Posted at 7:03 PM, Jun 15, 2017
and last updated 2017-06-15 21:22:51-04

DENVER -- We all know Denver is a boom town, which means more people, more cars, more bikes and pedestrians, so it should come as no surprise that safety in busy areas like Capitol Hill is a hot button issue.

"A lot of people that go fast, a lot of people talking on their cell phones," said biker Shaun Swistak.

Swistak rides his bike every day, and knows firsthand the dangers of riding in Denver.

"Lady came into my lane, forced me onto the sidewalk and I hit the curb and had about 307 stitches and staples in my head," he explained.

Councilman Wayne New who represents District 2, which includes Cap Hill and Colfax Avenue, said the city is working to try and reduce speeds on busy one ways like 13th and 14th Avenues, and public works said it is considering putting in speed trailers to warn drivers how fast their going.

"We're doing everything we can to provide a safer crossing for pedestrians as well as just reducing fatality," said Councilman New. "It's always scary, it scares me personally every time I drive down 13th and 14th and a bicyclist is on the road."
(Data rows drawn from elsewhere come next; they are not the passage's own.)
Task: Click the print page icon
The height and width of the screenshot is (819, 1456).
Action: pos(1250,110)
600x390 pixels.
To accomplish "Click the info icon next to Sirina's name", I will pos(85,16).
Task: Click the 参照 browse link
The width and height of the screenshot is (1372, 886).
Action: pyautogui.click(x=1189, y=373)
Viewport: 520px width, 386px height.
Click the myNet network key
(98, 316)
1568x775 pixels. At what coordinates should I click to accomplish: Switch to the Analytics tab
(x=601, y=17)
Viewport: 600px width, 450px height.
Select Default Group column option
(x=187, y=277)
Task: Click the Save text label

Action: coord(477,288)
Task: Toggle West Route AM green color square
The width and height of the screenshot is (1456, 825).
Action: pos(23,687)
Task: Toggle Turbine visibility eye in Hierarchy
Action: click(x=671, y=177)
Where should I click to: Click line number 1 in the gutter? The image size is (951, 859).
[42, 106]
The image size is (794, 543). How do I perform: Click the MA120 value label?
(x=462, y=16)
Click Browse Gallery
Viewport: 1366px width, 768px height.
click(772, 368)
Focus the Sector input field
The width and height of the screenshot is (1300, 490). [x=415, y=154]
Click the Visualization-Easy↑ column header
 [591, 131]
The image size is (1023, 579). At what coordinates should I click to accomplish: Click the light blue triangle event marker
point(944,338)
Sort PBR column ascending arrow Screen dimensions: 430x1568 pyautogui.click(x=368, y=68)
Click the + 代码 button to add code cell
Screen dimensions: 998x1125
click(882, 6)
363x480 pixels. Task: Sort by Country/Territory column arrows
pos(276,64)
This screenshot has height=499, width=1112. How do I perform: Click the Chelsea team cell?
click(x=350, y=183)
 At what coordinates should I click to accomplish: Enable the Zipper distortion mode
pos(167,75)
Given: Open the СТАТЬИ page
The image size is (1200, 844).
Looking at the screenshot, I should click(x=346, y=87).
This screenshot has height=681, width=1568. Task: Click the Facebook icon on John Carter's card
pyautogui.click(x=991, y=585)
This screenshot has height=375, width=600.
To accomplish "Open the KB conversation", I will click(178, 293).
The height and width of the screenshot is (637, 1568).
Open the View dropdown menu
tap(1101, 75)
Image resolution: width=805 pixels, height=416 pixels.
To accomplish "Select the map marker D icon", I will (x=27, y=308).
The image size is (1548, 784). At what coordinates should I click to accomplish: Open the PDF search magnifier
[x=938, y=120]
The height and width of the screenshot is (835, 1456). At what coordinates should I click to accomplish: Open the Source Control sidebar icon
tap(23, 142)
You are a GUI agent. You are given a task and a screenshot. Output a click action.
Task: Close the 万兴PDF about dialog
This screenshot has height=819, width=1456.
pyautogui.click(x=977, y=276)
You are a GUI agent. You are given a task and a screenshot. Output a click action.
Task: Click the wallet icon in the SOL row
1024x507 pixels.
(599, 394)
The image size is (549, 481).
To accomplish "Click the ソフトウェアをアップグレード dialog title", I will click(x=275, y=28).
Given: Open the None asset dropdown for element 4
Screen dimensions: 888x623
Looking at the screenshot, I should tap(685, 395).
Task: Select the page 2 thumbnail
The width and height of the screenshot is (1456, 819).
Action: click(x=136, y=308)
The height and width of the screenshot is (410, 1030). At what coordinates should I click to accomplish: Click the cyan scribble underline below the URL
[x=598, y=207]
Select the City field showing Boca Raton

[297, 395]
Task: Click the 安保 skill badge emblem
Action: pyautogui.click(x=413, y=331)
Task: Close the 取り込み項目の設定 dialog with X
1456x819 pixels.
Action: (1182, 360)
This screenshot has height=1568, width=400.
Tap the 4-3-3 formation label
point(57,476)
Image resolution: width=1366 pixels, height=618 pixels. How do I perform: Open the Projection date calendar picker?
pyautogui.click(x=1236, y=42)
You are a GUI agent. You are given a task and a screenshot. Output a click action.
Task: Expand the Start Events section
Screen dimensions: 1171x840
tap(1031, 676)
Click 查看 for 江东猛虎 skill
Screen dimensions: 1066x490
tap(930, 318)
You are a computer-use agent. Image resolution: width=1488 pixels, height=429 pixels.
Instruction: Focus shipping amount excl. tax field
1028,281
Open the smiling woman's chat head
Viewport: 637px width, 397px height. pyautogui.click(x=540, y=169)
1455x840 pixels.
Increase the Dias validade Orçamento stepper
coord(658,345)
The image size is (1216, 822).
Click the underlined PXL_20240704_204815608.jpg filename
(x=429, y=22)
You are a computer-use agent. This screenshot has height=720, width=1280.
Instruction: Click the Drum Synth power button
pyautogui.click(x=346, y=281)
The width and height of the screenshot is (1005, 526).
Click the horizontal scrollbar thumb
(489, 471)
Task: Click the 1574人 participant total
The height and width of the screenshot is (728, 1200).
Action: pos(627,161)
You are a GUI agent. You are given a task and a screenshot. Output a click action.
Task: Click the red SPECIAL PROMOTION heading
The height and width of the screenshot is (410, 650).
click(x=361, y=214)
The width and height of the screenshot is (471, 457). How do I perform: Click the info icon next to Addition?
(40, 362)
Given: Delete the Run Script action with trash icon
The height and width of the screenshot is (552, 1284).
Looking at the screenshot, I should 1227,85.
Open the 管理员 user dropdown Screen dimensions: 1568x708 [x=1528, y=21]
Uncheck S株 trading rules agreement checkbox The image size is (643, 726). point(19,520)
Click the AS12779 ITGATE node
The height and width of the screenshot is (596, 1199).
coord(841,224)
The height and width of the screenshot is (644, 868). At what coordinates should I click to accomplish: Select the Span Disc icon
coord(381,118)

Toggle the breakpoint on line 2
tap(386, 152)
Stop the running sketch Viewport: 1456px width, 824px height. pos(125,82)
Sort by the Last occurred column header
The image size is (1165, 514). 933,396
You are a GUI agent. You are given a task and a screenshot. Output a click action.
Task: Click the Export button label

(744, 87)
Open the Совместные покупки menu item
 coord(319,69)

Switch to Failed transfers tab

According to data provided in Denver's 2017 budget, in the last two years more than 100 people lost their lives on Denver roads, and there were more than 600 crashes where pedestrians or cyclists were seriously injured.

Another trouble spot is the five-point intersection at Colfax Ave. and Franklin St. which doesn't allow drivers to turn right on green, drivers must wait for a green arrow to go right at Park Ave.

"(This intersection is) in the top three of dangerous intersections in Denver," explained Frank Locantore, the executive director of the Colfax Business Improvement District.

The city plans to use the GoBond to fund $29 million in pedestrian safety improvements over the next ten years, but bikers like Swistak said something's got to give -- and soon.

"We have to pay attention a lot more than drivers do it seems like," said Swistak.

As for any permanent improvements on 13th and 14th Aves., Denver Public Works said it has studied the area for the past year and did not identify a high number of crashes. It is aware of the challenges on these stretches of road, but said right now it is not on the top of the list for improvements.